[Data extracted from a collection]
══════════════════════════════
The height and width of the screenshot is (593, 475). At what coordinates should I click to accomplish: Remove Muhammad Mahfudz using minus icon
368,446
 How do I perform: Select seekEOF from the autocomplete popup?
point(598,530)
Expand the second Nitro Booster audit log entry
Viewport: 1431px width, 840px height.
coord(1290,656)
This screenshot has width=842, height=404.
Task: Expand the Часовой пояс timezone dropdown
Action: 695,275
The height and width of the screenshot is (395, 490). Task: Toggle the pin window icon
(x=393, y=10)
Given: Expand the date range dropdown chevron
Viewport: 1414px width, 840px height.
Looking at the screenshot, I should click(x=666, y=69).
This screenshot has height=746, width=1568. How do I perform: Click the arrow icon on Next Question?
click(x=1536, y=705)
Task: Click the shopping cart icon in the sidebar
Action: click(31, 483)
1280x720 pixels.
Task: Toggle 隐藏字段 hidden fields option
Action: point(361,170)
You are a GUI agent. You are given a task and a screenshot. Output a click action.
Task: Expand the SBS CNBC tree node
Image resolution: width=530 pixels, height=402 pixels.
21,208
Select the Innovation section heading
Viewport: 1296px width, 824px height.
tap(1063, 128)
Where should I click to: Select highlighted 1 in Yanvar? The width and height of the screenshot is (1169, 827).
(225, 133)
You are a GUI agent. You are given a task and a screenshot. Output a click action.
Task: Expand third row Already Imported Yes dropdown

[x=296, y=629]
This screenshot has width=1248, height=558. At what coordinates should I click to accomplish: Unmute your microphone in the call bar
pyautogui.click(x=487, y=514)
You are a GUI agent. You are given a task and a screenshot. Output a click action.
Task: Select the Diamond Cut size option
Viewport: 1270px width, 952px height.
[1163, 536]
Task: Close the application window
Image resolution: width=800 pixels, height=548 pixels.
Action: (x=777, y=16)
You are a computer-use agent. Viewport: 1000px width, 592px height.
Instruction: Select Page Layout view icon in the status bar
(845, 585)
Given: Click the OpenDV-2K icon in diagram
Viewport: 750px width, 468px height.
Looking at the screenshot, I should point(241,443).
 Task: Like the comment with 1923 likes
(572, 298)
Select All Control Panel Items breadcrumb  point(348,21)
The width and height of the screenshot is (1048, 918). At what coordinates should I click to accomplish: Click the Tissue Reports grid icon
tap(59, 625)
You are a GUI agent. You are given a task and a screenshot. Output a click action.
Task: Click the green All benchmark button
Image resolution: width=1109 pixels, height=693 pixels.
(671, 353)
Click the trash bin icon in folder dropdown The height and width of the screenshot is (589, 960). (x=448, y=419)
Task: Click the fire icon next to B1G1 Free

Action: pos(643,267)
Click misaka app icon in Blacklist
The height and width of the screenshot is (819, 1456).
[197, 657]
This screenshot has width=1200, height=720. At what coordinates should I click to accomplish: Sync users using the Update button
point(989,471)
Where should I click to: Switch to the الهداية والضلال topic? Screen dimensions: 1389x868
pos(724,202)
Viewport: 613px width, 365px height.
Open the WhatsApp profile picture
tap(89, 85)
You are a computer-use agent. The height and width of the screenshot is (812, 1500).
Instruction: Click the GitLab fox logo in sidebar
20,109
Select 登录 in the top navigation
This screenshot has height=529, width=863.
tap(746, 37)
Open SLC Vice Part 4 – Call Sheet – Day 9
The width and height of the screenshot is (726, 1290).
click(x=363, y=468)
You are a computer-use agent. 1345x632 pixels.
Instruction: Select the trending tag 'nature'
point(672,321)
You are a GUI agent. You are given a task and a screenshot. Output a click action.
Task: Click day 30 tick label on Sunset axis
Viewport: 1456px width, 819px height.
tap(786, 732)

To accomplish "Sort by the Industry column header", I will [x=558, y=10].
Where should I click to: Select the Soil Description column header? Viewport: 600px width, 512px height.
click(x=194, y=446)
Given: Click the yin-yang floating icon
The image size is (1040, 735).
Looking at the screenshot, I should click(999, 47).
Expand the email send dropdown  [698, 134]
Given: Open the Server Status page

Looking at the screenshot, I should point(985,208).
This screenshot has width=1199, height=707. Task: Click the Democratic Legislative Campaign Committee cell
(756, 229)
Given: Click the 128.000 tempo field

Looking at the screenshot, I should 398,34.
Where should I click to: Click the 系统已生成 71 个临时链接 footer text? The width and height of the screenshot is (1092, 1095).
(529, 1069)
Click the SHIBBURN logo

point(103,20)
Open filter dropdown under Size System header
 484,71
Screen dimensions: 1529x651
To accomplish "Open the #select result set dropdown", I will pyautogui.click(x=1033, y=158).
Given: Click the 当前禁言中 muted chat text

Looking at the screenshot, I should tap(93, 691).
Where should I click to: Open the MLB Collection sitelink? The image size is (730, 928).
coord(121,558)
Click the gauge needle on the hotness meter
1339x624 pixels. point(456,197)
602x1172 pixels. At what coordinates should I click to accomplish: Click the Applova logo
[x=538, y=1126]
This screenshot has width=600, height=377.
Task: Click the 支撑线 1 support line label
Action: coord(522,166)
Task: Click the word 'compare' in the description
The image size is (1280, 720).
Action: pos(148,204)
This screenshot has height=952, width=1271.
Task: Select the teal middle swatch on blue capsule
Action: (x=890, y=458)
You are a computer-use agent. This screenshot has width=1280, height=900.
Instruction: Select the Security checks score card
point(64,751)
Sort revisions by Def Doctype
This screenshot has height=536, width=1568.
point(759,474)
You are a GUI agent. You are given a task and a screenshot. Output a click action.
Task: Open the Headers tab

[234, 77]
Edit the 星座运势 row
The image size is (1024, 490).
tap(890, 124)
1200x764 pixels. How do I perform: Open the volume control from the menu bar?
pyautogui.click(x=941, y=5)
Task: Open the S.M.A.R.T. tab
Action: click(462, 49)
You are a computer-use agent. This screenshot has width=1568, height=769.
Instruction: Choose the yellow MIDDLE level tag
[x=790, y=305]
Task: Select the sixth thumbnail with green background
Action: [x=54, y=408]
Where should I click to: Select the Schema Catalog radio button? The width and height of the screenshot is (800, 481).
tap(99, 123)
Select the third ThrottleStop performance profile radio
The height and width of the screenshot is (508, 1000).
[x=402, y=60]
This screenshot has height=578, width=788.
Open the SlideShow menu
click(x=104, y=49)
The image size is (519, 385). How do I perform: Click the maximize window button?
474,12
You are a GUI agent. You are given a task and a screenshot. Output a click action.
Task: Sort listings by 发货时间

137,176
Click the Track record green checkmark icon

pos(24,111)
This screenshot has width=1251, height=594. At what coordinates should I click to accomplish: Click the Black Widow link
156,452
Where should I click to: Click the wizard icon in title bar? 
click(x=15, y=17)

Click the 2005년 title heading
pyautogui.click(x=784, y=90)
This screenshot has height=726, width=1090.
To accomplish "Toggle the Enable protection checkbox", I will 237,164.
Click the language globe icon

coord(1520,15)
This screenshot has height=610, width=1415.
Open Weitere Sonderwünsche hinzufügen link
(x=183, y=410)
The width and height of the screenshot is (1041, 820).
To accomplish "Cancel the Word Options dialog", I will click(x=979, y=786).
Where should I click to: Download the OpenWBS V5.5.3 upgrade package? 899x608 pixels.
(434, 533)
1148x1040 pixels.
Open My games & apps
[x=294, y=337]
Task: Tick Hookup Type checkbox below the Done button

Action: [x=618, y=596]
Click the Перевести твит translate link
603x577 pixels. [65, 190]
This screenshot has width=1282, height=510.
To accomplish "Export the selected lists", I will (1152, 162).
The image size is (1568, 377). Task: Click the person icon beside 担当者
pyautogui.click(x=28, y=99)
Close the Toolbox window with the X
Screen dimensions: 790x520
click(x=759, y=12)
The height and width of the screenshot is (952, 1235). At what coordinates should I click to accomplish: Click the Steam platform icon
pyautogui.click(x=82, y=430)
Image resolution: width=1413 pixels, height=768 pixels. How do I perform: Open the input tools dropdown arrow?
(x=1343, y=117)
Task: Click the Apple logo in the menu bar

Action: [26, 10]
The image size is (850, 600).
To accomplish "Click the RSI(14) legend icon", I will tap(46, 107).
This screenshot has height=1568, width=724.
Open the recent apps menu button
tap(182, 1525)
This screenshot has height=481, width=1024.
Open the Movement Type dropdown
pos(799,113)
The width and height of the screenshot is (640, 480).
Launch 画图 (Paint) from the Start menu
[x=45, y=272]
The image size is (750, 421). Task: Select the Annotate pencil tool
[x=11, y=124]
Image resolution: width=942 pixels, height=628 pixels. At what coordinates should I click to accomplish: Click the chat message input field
══════════════════════════════
Exercise aim:
All that is wanted is the stretch of lines above from the one containing "The image size is (850, 600)." through the one containing "This screenshot has height=481, width=1024.", duplicated exactly.

Solution to the exercise:
The image size is (850, 600).
To accomplish "Click the RSI(14) legend icon", I will tap(46, 107).
This screenshot has height=1568, width=724.
Open the recent apps menu button
tap(182, 1525)
This screenshot has height=481, width=1024.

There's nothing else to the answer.